▶ DOCUMENT SEGMENT
_ _ _

Yo soy británica (and other form filling challenges)

In case you were bored with red pandas, here are some sociable lemurs. ‘Lémur’ en Español.

Children are playing in the park outside my window. There’s something comforting about the sounds they make. A mixture and squeals and delights. They chase each other in circles around a pole that holds up the slide, wave their arms like windmills and skip or run where an adult would walk. Their mothers, grandmothers, aunts and occasional male relative sit on park benches, leaning forward, elbow to knee, in deep conversation. The swings swing alone in pendulum motion.

Javier Marías, I believe, has such a window in Madrid, one that looks out on the world with a birds-eye view. I look out upon a giant rubber tree.

En España usted dice <planta de caucho>.

I know this because I own a small rubber plant back home, and it’s one of the many things I gave a masking-tape label to when I began learning Spanish in July.

Yes, July.

_ _ _

▶ DATASET EXTRACT
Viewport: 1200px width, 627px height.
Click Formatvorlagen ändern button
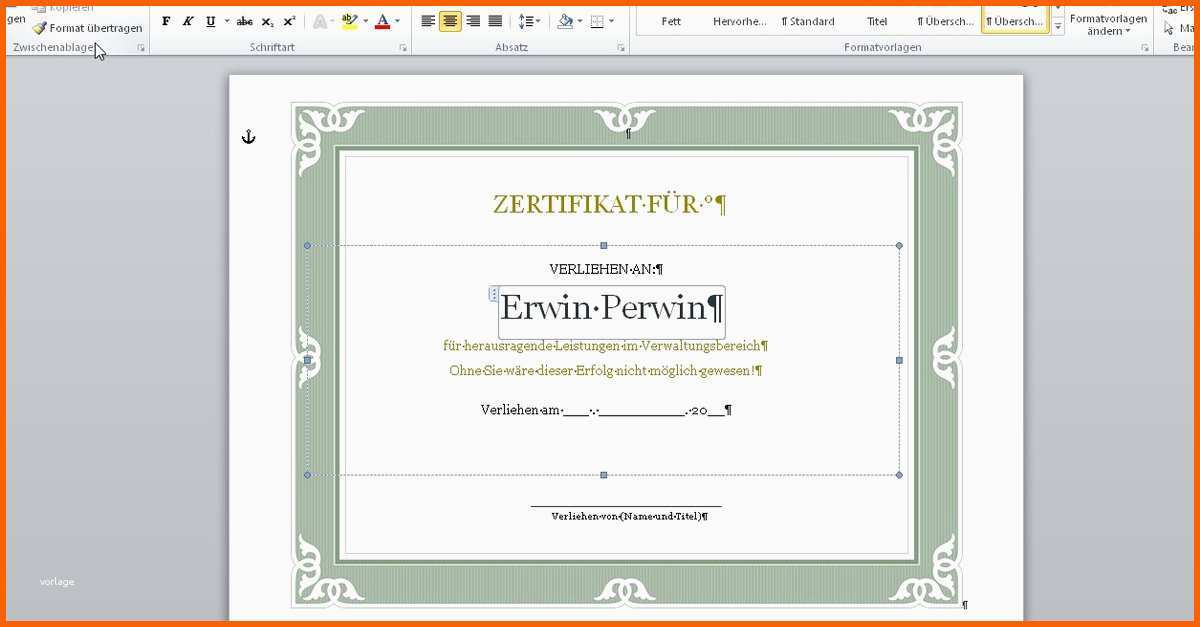pos(1108,24)
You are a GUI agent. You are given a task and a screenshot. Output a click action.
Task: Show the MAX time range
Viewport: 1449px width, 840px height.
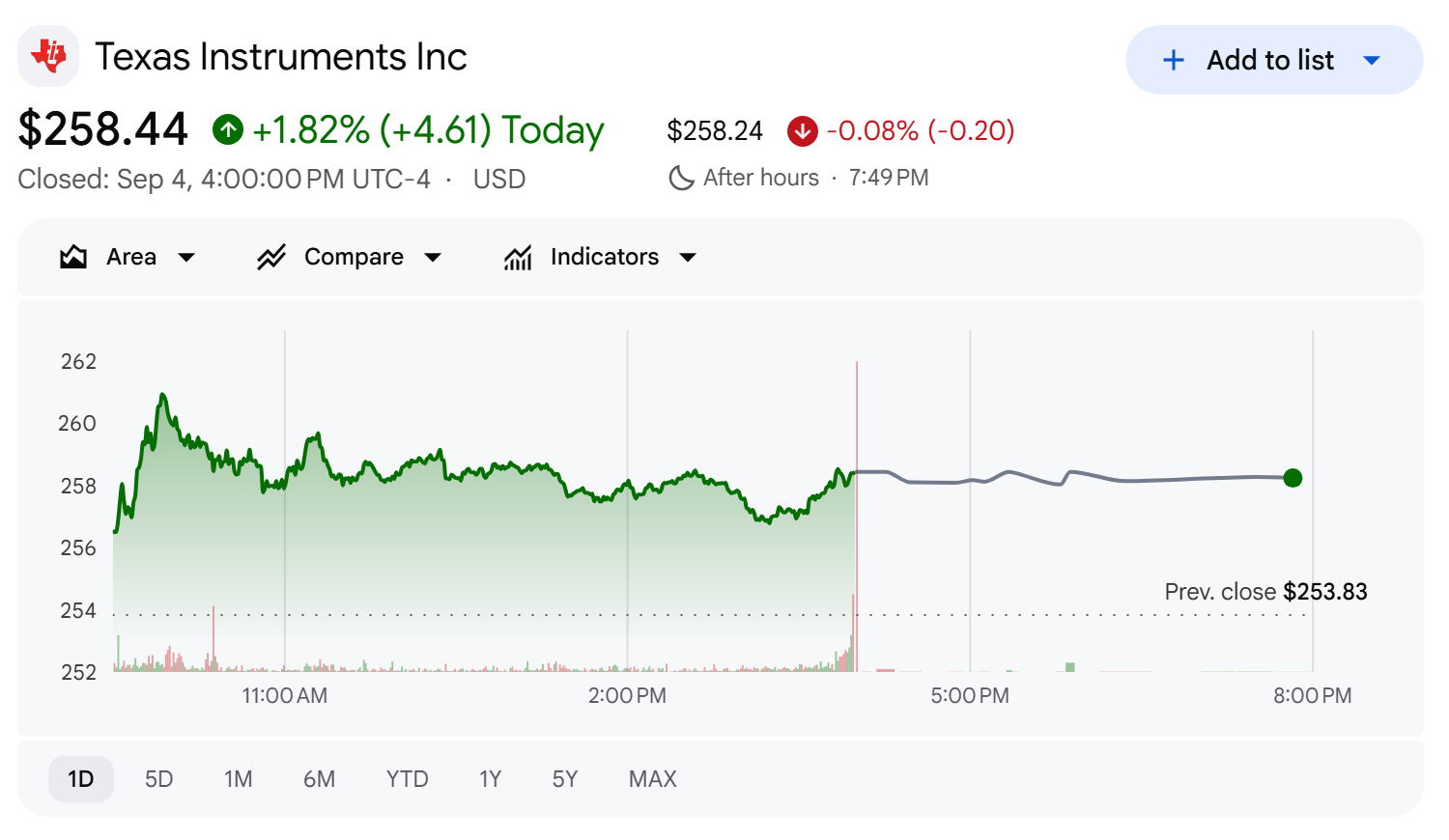pyautogui.click(x=652, y=778)
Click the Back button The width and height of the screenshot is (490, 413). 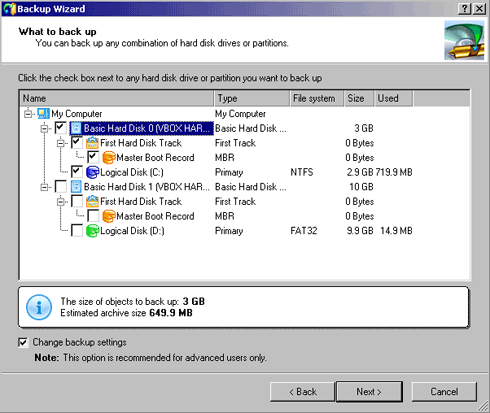pos(302,392)
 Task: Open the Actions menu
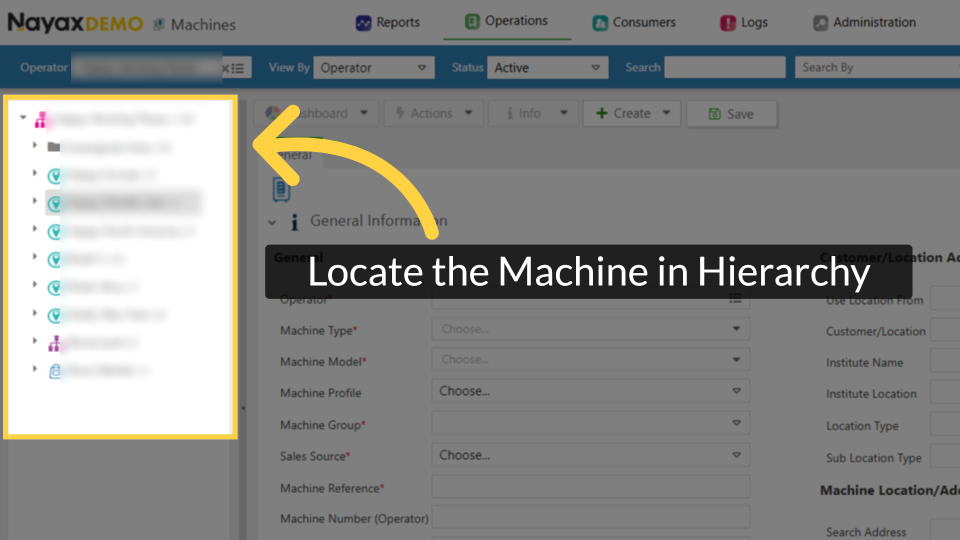point(432,114)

_ _ _

▶ TASKS TO CARRY OUT
1: In the post on learning Spanish, how does the writer know the Spanish term for a rubber plant? Answer in one to three sentences.
2: Translate this sentence from the post on learning Spanish into Spanish: "Children are playing in the park outside my window."
3: Write a continuation of the post on learning Spanish, beginning after its final line, "Yes, July."
The listing that comes after the text is separate material.

▶ ANSWERS TO THE PROBLEMS
1: The writer owns a small rubber plant back home. It was one of the many things the writer labeled with masking tape after starting to learn Spanish in July.

2: Unos niños están jugando en el parque que hay frente a mi ventana.

3:
Julio

And the very end of July to boot. Which I don’t think is a particularly long time to be learning a language before you end up in the justice office trying to get a criminal background check. In case you were wondering, the right thing to do is pick up a form from the desk and a ticket from the machine, fill in the form and wait for your number to be called. Then you take your documents to the person everyone else is pointing at in a desperate plea for you to get a move on, since they haven’t got all day and and didn’t intend playing this game of sardines. The room smelled of deodorant. The scowling look I received, as I feebly handed over my passport and semi-completed form, I’m going to put down as the justice chap’s problem not mine.

Today I learned the word ‘británica’. Which, in case you didn’t realize it means British. I needed this word for the form I filled in at the library as well as the form in the justice office. ‘Reino Unido’ is United Kingdom. I needed that one when I got my Spanish mobile phone number because it was a drop-down box on a computer screen. Luck was on my side in both the library and the phone shop.

The librarian gave me a tour of the library and helped translate the form I needed for a card, then she advised me on housing. When I returned from the bookshelves a little while later, her colleague was incredibly patient as I failed to spell my surname with the Spanish alphabet.

El alfabeto.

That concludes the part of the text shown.